SAving valuable flash (and data) space was the main objective for creating the fp64lib library. this was definitely achieved. My main use case, a HP-style RPN calculator was constantly needing more than 32KByte of flash memory on the Arduino Nano when I used the avr_f64 library. With the fp64lib, all the needed routines fitted nicely into 32KByte.
However, as a side effect, also the execution time speeded up dramatically. On average, fp64lib routines are 4 times faster than their avr_f64 counter parts, which were written in C and taking advantage of internal knowledge of the IEEE 754 data format and some very clever algorithms.
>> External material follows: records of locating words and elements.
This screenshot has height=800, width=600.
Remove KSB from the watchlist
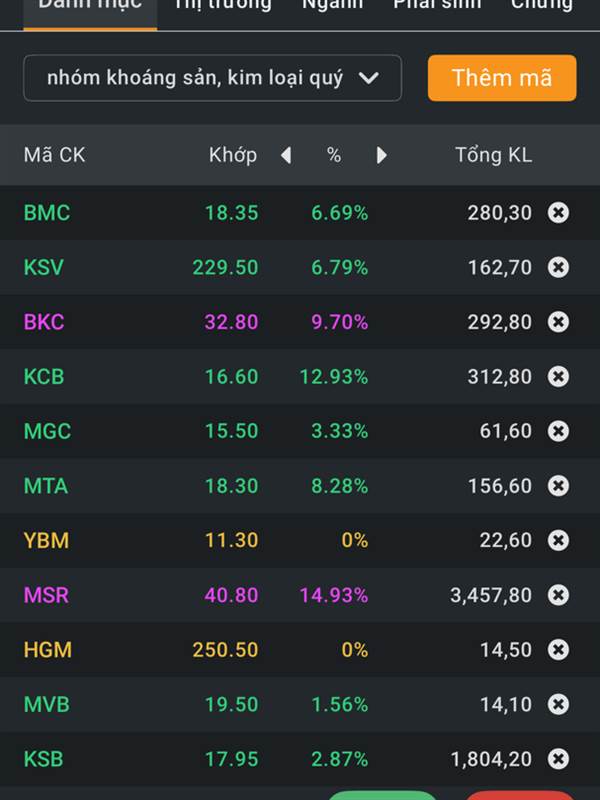tap(558, 759)
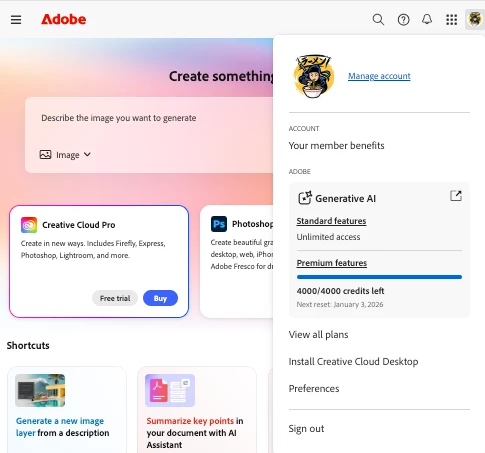This screenshot has height=453, width=485.
Task: Click the profile avatar in header
Action: coord(475,19)
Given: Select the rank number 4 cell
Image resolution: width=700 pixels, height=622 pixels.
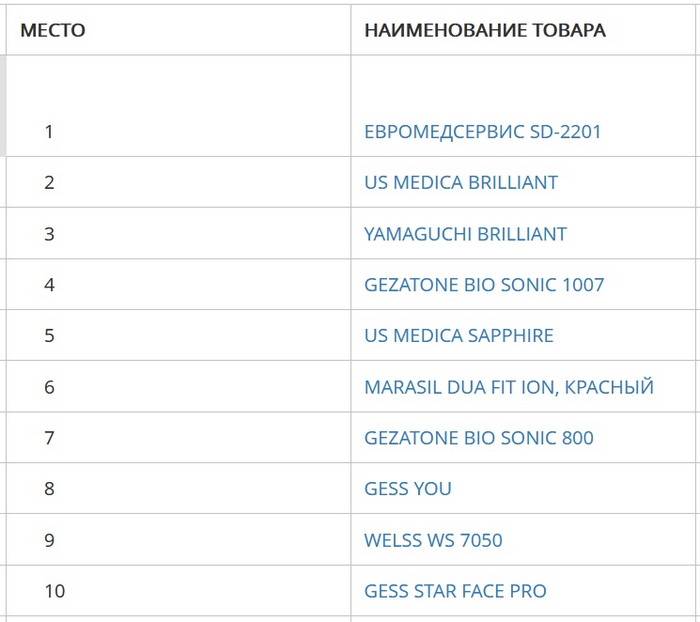Looking at the screenshot, I should [49, 285].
The following table compares execution times between fp64lib and their avr_f64 counterparts – or my C implementation of a reference algorithm if there was not avr_f64 counterpart. All the library and C files files were compiled with the AVR gcc cross-compiler version 5.4.0-atmel3.6.1-arduino2 with the -Os option (optimize for space).
How to read the table:
function fp64lib avr_f64 diff fp64_sqrt 156296 2907808 -94.62% __fp64_mulsf3x 32876 274340 -88.02%
Column function refers to the tested fp64lib function, e.g. fp64_sqrt. Usually, the avr_f64 equivalent name starts with f_, e.g. f_sqrt.
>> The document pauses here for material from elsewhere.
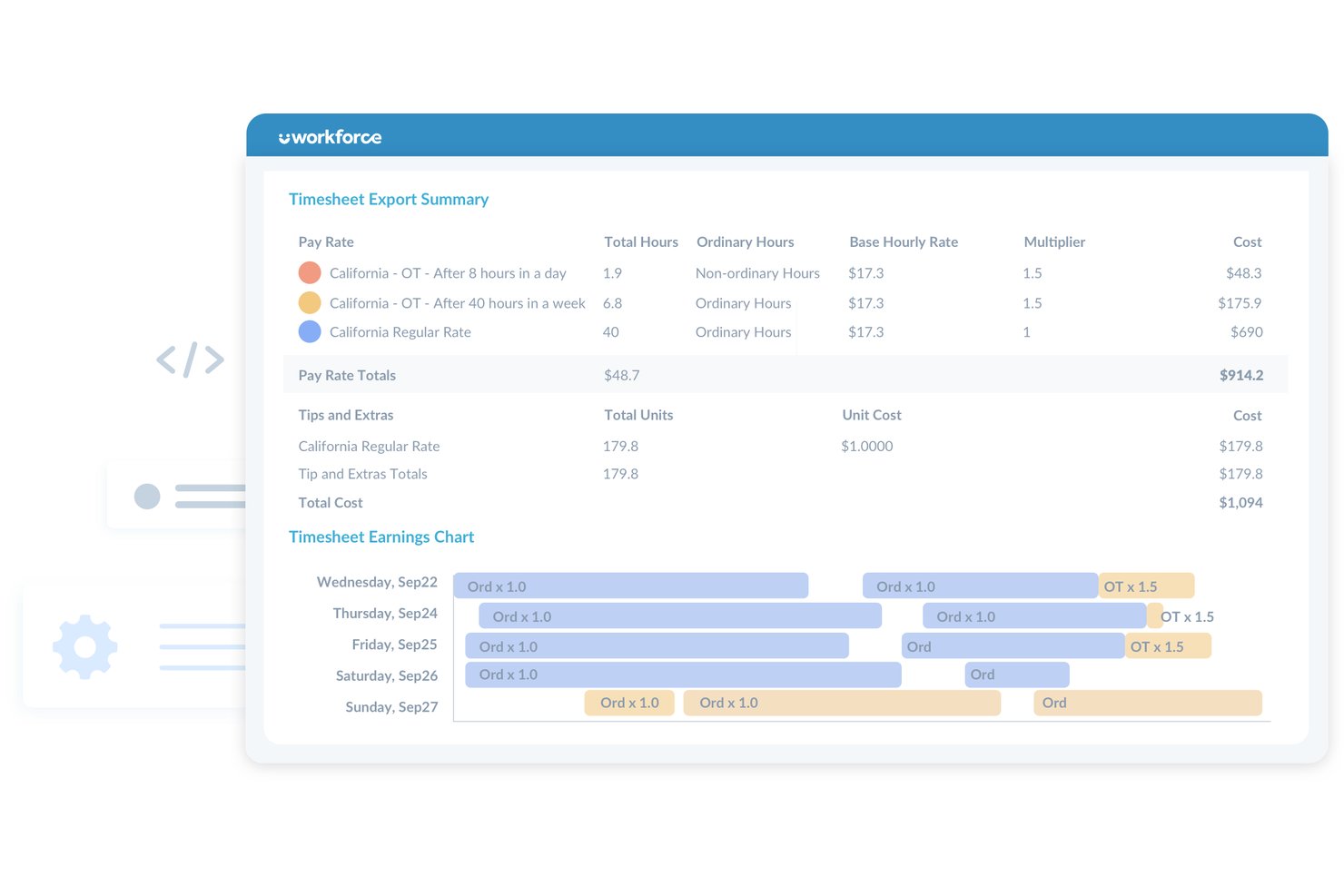Click the blue settings gear icon

coord(84,646)

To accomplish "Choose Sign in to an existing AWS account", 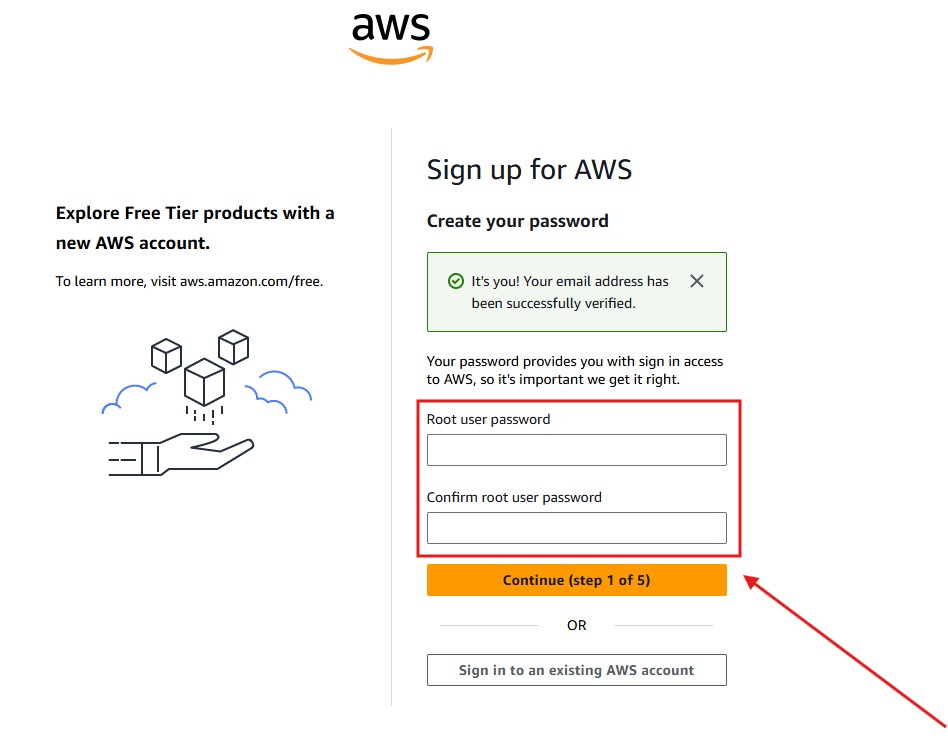I will pyautogui.click(x=576, y=670).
Each line corresponds to a 1000 calls to the fp64lib/avr_f64 function with the same argument. The time is measured for these 1000 calls and expressed in microseconds, measured on a 16 MHz Arduino Pro Mini clone. The timing includes all the necessary overhead, like incrementing counters or calling the function.
So, from the first line above we see that 1000 calls to fp64_sqrt take 156296 microseconds, which is 0,156 seconds (columnt fp64lib), and 1000 calls to f_sqrt take 2907808 microseconds, which is 2,908 seconds (column avr_f64).
The last column “diff” calculates how much time was saved by using fp64lib compared to avr_f64. 0,156 seconds compared to 2,908 seconds is 95% faster – or if you turn it the other way around, fp64_sqrt is 2,908/0,156 = 18,6 times faster than f_sqrt.
However, fp64lib is not always faster. Handling subnormal numbers is very time consuming, as for some routine the subnormal has to be shifted, and multi-byte/multi-register time-shifting is a very time consuming operation. Also, for some routines, e.g. fp64_frexp, a significandly smaller code size could be produced by following standard procedures, operating on unpacked data instead of faster, but bigger routines operating on the packed data.